» **WHAT NEEDS TO BE DONE**
Rewrite the entries from the line containing "This screenshot has width=1523, height=803." through the end of the entries as a numbered list, skipping any blank lines. Omit the pictures from your answer.

>> BEGIN THE DATA

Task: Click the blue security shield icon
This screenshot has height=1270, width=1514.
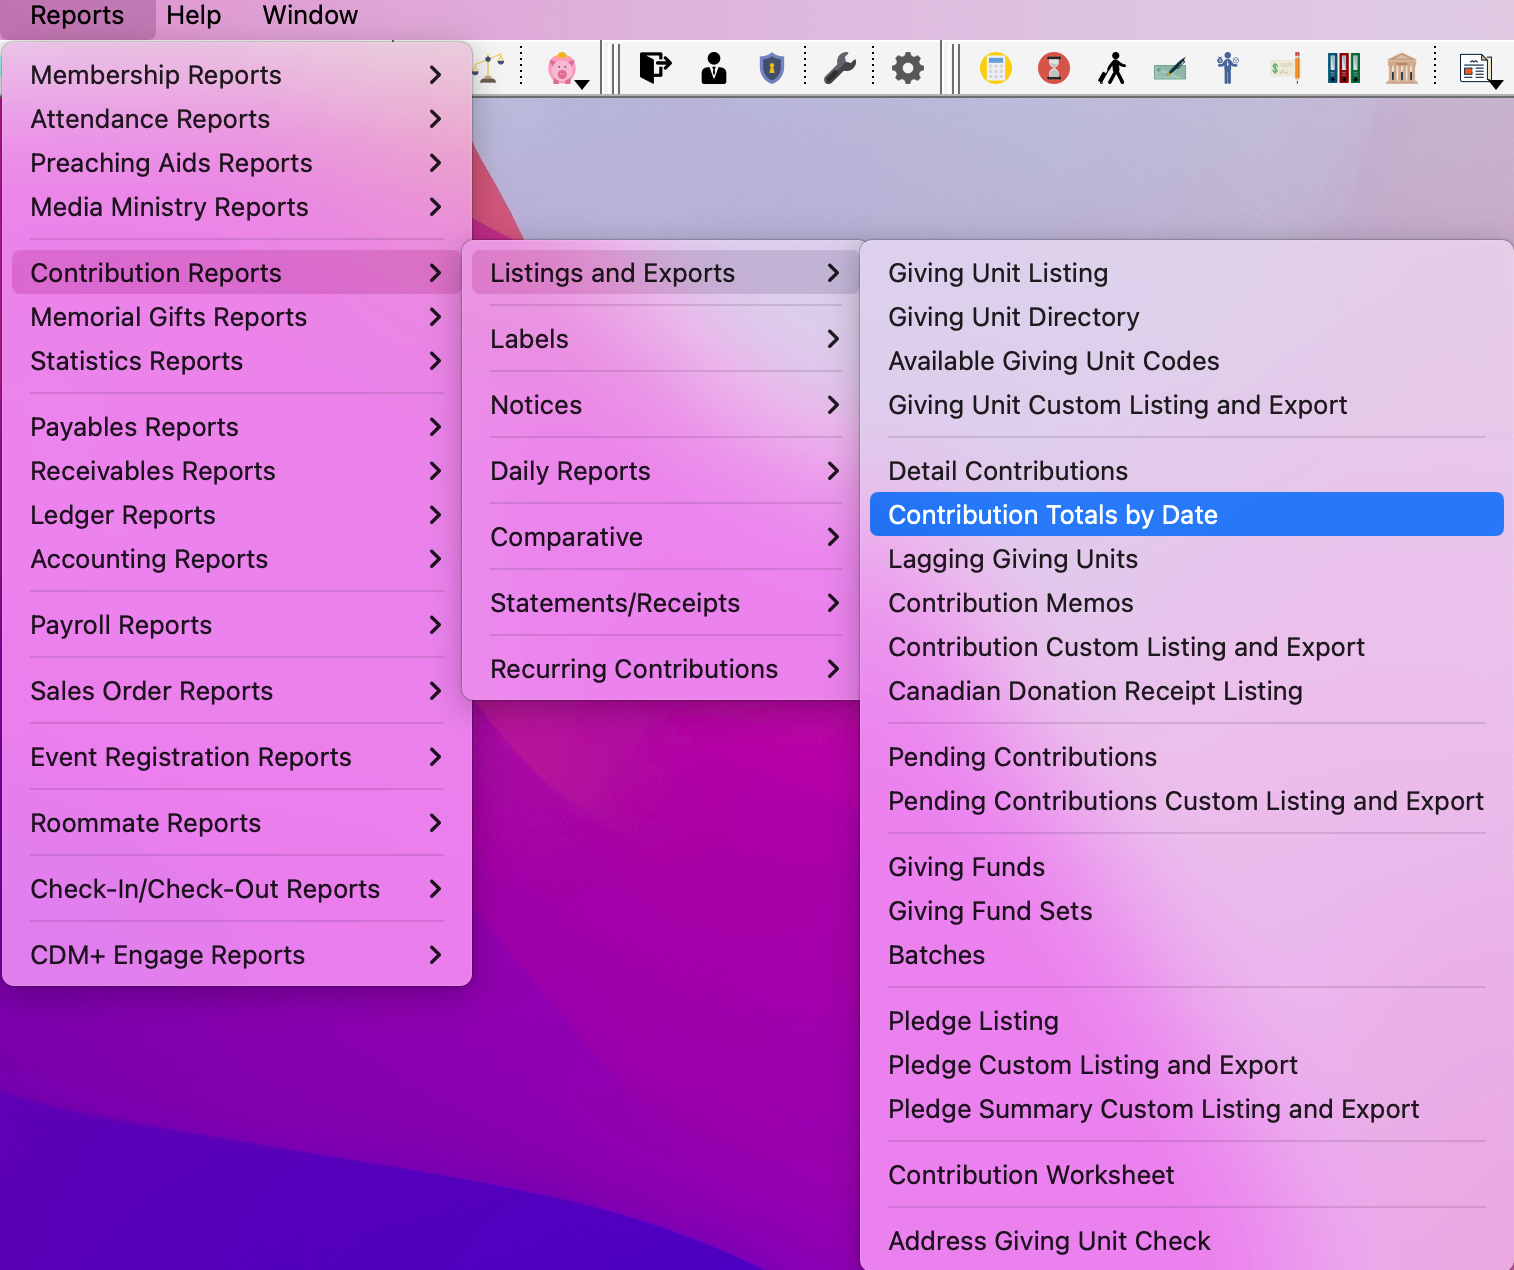Action: click(x=771, y=68)
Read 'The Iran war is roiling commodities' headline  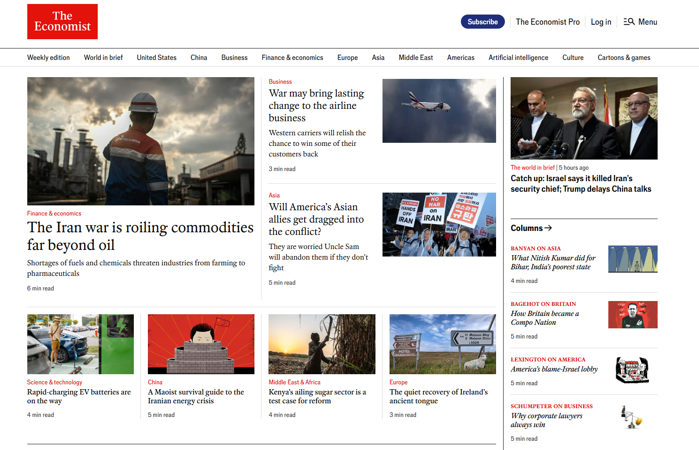point(140,236)
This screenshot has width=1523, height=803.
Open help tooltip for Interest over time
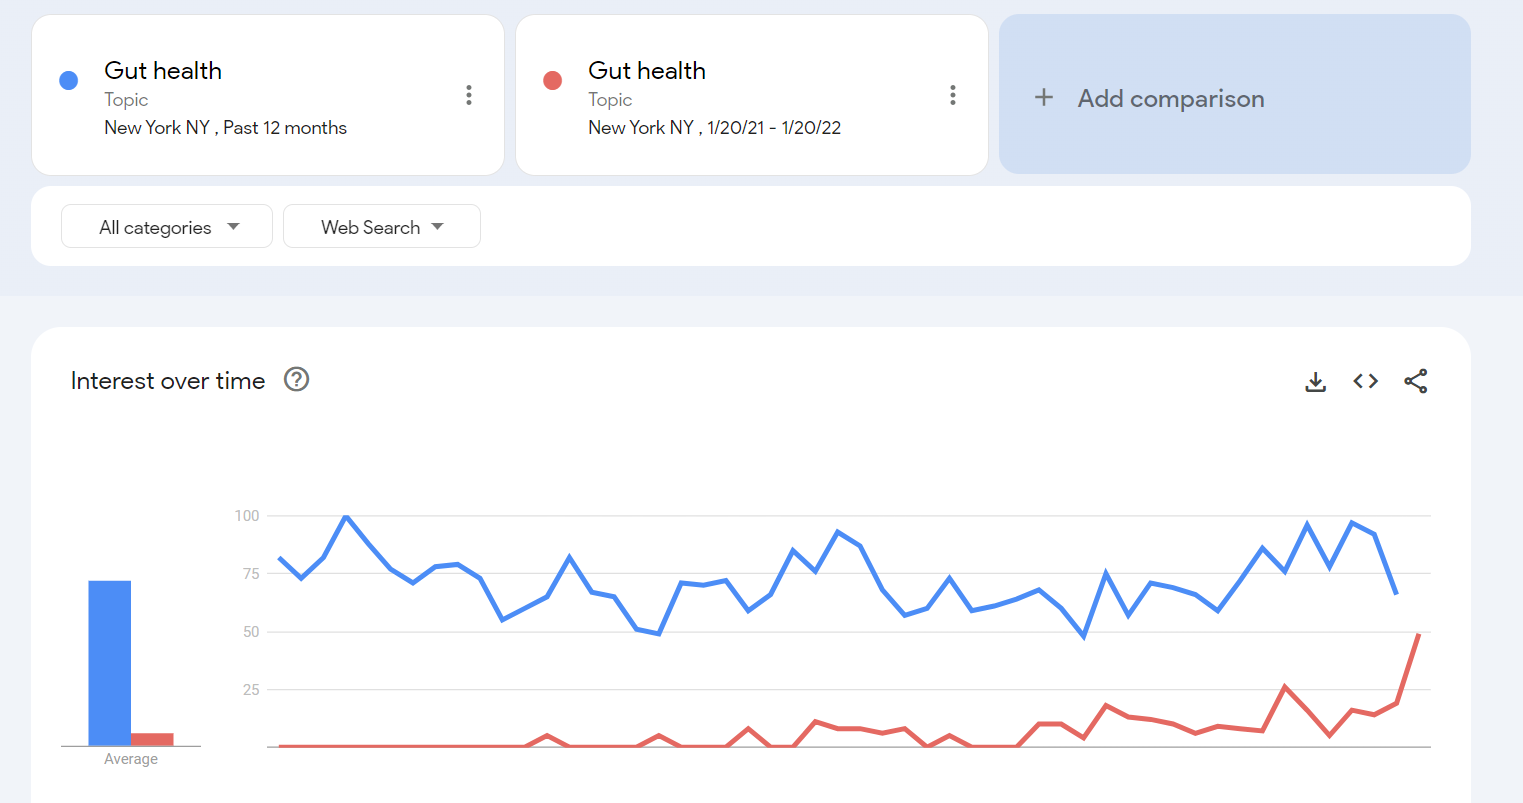[x=296, y=380]
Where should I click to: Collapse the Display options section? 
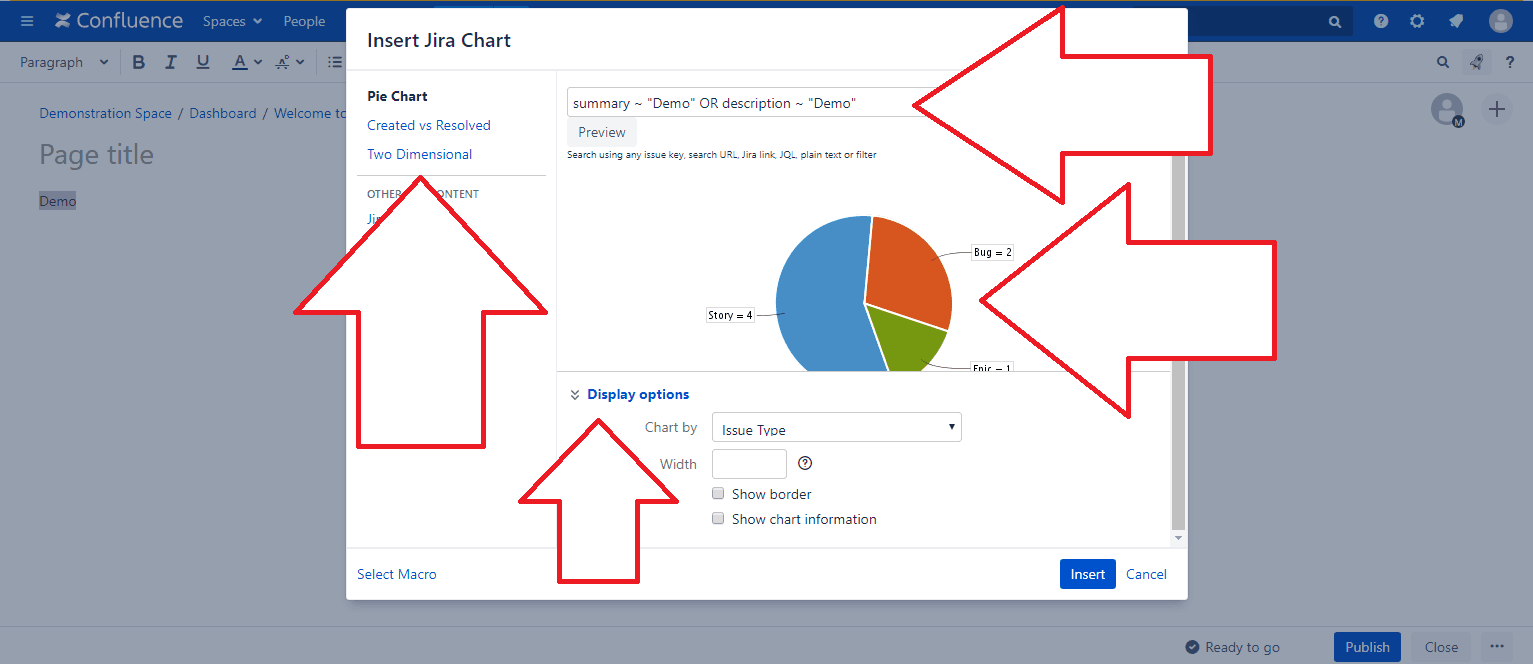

>> END THE DATA

» **IN RESPONSE**
1. This screenshot has width=1523, height=803.
2. Open help tooltip for Interest over time
3. [x=296, y=380]
4. Where should I click to: Collapse the Display options section? 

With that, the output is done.